[Coin-ipopt] Problem with constraint scaling

[Andreas Waechter]

Hi Fabian,

> thank you very much for your answer. It is very helpfull to get support! :)

Well, sorry, this time I didn't answer so quickly - crawling my way 
through emails...

>> My guess is that what matters is the size of the elements in the
>> gradient - those values should be typically in the order of  to -10.
>> Does your scaling of 1e9 do that?  (The VALUE of the function does not
>> matter that much)
> Thanks for the hint. My objective is about 2 magnitudes larger than its
> gradient. I scale now to make the objective gradient +/- 0.

It doesn't matter what really the VALUE of the objective function is 
(although it is better if it is not in orders larger than 1e10 or so to 
avoid rounding issues).  The objective gradient, however, should be on the 
order of 1-10, NOT ZERO!  (Or was that a typo?)

>> ... iterations or so.  I sugsest you run this problem again, but set the
>> tolerance (including the "acceptable" tolerance") so that Ipopt
>> continues further.  One way to do that is to set acceptable_iter to a
>> integer (100000).
> To be honest, the stopping criteria was max_iter. I set it now to
> 0.05 and the results are quite good!!

Again, is there a typo?  max_iter is an integer option, so 0.05 doesn't 
make sense...?

>> However, you might want to consider to do the problem scaling directly
>> in your problem formulation, instead of using obj_scaling_factor.
> I actually just "found" the get_scaling_parameters() and removed my
> own constraint scaling (value, gradient, boundary) and found another
> behaviour than with get_scaling_parameters(). How can this be?
> What is the difference form putting it into the problem formulation?

→ **TASKS TO CARRY OUT**:
a) In the Ipopt scaling thread, what kind of option is max_iter said to be?
b) Continue the Ipopt scaling thread after its last sentence, writing Andreas's reply to the questions Fabian asks at the end.
The material after the Ipopt scaling thread has no connection to it.

→ **DATA SEGMENT**:

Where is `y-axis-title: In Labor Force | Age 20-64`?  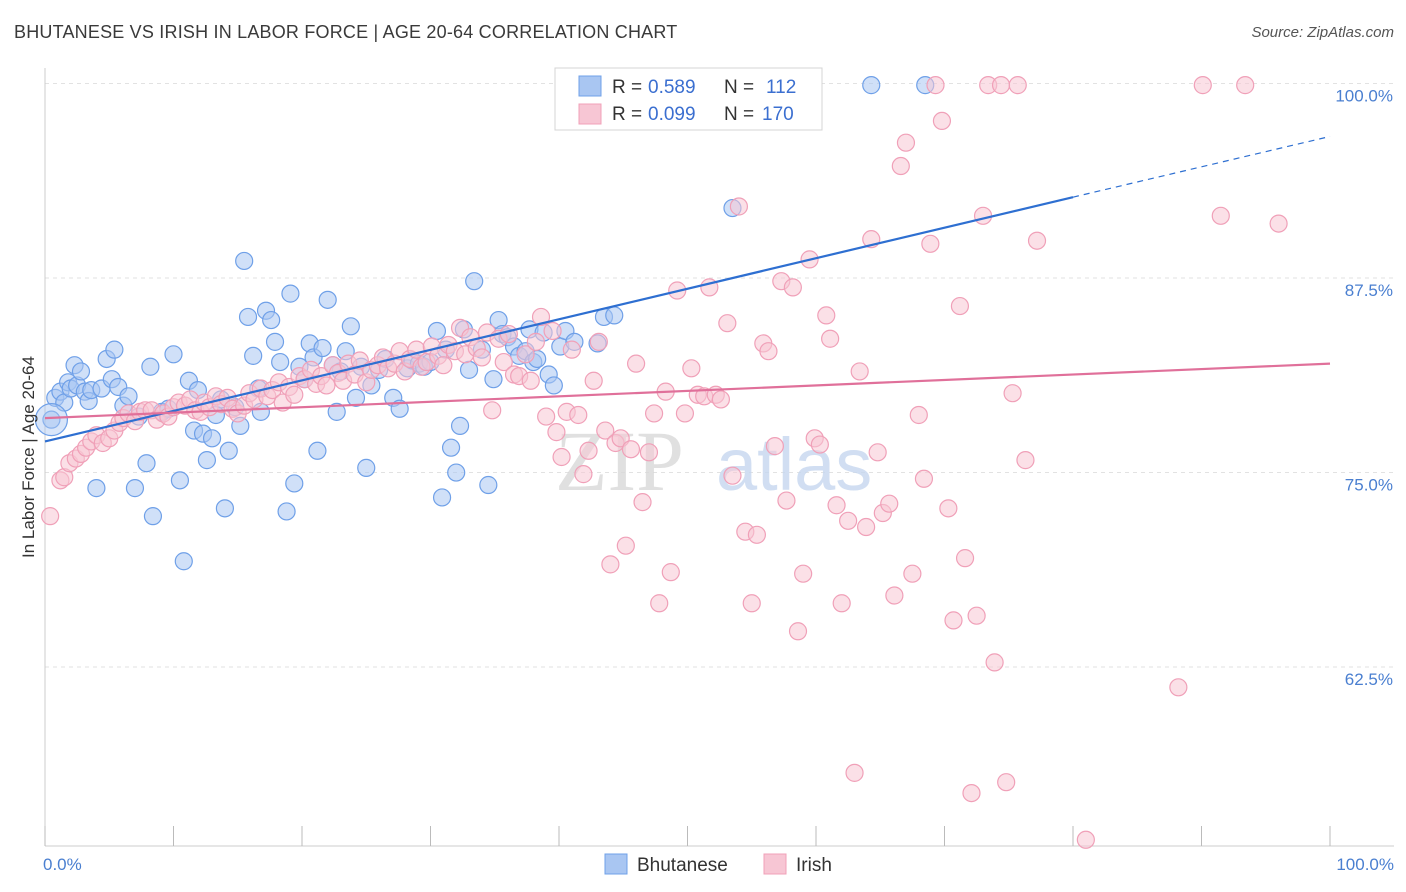 y-axis-title: In Labor Force | Age 20-64 is located at coordinates (28, 457).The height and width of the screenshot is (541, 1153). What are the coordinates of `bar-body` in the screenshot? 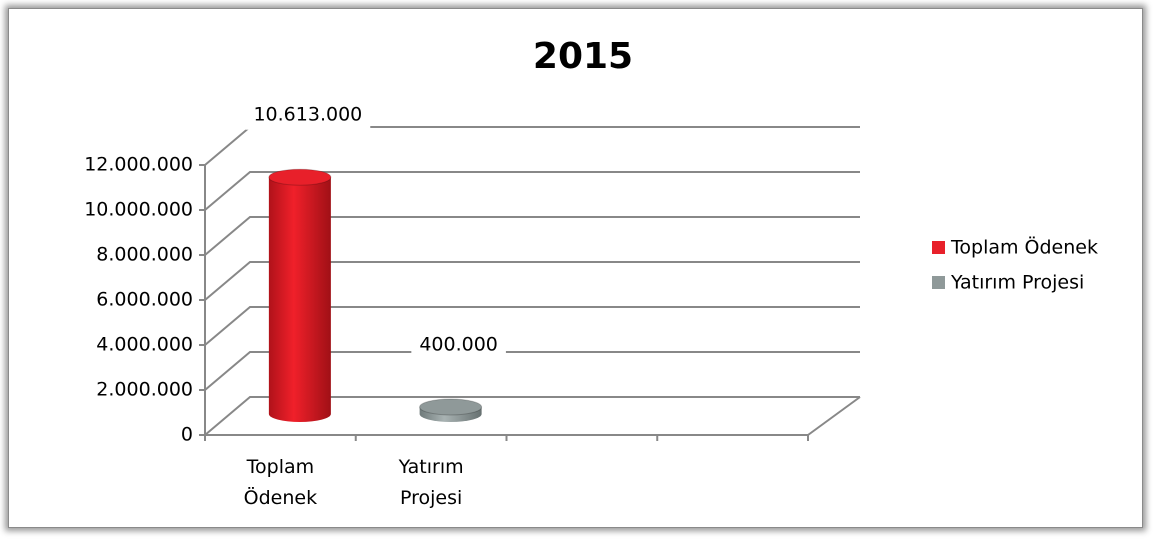 It's located at (300, 300).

→ **TASK RESULTS**:
a) It is an integer option.

b)
>
> Isn't it, that IPOPT does in this case some scaling by it's own?

I don't understand exactly what you mean.  This is what Ipopt does, 
depending on your choice of the option nlp_scaling_method:

1. none: it uses no internal scaling nor whatever you could give Ipopt
    with get_scaling_parameters
2. user-scaling: Ipopt calls your get_scaling_parameters implementation
    and uses the scaling values you provide
3. gradient-based: Ipopt computes some scaling factors on its own, based
    on the gradients at the initial point.   It ignores
    get_scaling_parameters.

In addition to this, Ipopt also uses the value of the obj_scaling_factor 
option, and it does this ON TOP OF the scaling factor for the objective 
function determined by nlp_scaling_method.

> The originial IPOPT scaling is not "strong" enough for my values,
> do you mean that then IPOPT "fine-scaled" my scaling within the problem?

I hope that my above explanation clarifies this question.

>> on? What happens if you set nlp_scaling_method=none?)
> Very bad - 2 iterations and IPOPT is done because the constraint holds
> exactly and the objective is many magnitudes smaller.

Are you saying that in this case Ipopt terminates with SUCCESS, providing 
a feasible point, and a small value of the objective function?

Was it that the scale of your constraints is extremely small (with values 
and derivatives on the order of something like 1e-6), so that it is almost 
as if they are numerically satisfied for any values of your variables? 
In that case, your constraints are badly underscaled, and should be 
multiplied with something like 1e6 (preferrable in your model) so that 
they also have numerical significance...(?)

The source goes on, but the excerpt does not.